─── Supplied passage ───

Africa

Africa

All quiet on the SADC front

All quiet on the SADC front

It was an uneventful SADC summit hosted by new chairman Robert Mugabe, although he didn’t fail to stamp his personality on proceedings. Good news for President Zuma, however – he’s got a new phallic title to add to his Spear of the Nation appellation. By SIMON ALLISON.

The 34th annual summit of the Southern African Development Community concluded in Victoria Falls on Monday, with the various assembled diplomats and dignitaries returning home having achieved…well, not so much. “There were no political fireworks at the summit and no major resolutions,” observed commentator Ray Ndlovu, writing in Business Day, which just about sums up this year’s uneventful and, frankly, rather uninspiring edition of the regional talk shop.

Headlines were dominated, of course, by the appointment of a certain President Robert Gabriel Mugabe to the Chairman’s office. In theory, at least, Zimbabwe’s nonagenarian leader now speaks for all of us in southern Africa – a fact that has outraged rights organisations.

“SADC’s commitment to human rights will come into question if Zimbabwe, as chair of the regional body, does not expedite the process of aligning its laws with the Constitution and state institutions do not live up to the regional and international best practices,” said Dzimbabwe Chimbga of Zimbabwe Lawyers for Human Rights, speaking to the Mail & Guardian.

Consider that commitment questioned, because Mugabe wasted no time in putting his stamp on the organisation, as Zimbabwe came up with the summit’s rather cumbersome theme – “Leveraging the Region’s Diverse Resources for Sustainable Economic and Social Development through Beneficiation and Value Addition.”

─── Provided information ───

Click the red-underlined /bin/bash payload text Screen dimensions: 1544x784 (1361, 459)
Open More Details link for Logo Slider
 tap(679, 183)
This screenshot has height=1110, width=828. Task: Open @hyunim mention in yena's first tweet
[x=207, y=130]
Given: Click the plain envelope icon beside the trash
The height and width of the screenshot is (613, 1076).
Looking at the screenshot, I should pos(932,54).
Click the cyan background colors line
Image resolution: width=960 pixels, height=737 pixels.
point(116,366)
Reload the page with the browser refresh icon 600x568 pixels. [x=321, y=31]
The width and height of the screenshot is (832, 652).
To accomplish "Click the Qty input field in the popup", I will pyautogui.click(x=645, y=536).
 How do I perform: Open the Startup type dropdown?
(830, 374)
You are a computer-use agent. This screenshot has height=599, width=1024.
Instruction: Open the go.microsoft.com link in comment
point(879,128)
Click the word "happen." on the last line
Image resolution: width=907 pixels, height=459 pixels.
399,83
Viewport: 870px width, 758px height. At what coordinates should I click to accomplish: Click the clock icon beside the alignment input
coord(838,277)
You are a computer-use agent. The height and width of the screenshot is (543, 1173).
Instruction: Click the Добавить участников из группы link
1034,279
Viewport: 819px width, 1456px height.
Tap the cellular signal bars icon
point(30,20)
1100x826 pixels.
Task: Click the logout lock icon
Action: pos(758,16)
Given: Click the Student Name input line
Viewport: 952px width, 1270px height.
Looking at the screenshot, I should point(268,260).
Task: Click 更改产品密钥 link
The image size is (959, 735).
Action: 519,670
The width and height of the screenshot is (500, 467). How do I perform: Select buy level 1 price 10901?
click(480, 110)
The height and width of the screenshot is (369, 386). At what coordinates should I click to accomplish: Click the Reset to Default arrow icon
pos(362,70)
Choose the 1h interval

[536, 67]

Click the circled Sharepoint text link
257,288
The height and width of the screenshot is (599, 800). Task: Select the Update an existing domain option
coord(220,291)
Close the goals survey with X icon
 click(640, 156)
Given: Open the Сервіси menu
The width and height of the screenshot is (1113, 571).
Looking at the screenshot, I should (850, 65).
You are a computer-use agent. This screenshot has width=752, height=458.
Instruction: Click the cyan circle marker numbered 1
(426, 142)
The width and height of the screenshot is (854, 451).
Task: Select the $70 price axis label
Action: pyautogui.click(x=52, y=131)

───

| What you are asked to do |
Please reproduce the SADC summit article above in full, word for word.

| Reply to the task |
Africa

Africa

All quiet on the SADC front

All quiet on the SADC front

It was an uneventful SADC summit hosted by new chairman Robert Mugabe, although he didn’t fail to stamp his personality on proceedings. Good news for President Zuma, however – he’s got a new phallic title to add to his Spear of the Nation appellation. By SIMON ALLISON.

The 34th annual summit of the Southern African Development Community concluded in Victoria Falls on Monday, with the various assembled diplomats and dignitaries returning home having achieved…well, not so much. “There were no political fireworks at the summit and no major resolutions,” observed commentator Ray Ndlovu, writing in Business Day, which just about sums up this year’s uneventful and, frankly, rather uninspiring edition of the regional talk shop.

Headlines were dominated, of course, by the appointment of a certain President Robert Gabriel Mugabe to the Chairman’s office. In theory, at least, Zimbabwe’s nonagenarian leader now speaks for all of us in southern Africa – a fact that has outraged rights organisations.

“SADC’s commitment to human rights will come into question if Zimbabwe, as chair of the regional body, does not expedite the process of aligning its laws with the Constitution and state institutions do not live up to the regional and international best practices,” said Dzimbabwe Chimbga of Zimbabwe Lawyers for Human Rights, speaking to the Mail & Guardian.

Consider that commitment questioned, because Mugabe wasted no time in putting his stamp on the organisation, as Zimbabwe came up with the summit’s rather cumbersome theme – “Leveraging the Region’s Diverse Resources for Sustainable Economic and Social Development through Beneficiation and Value Addition.”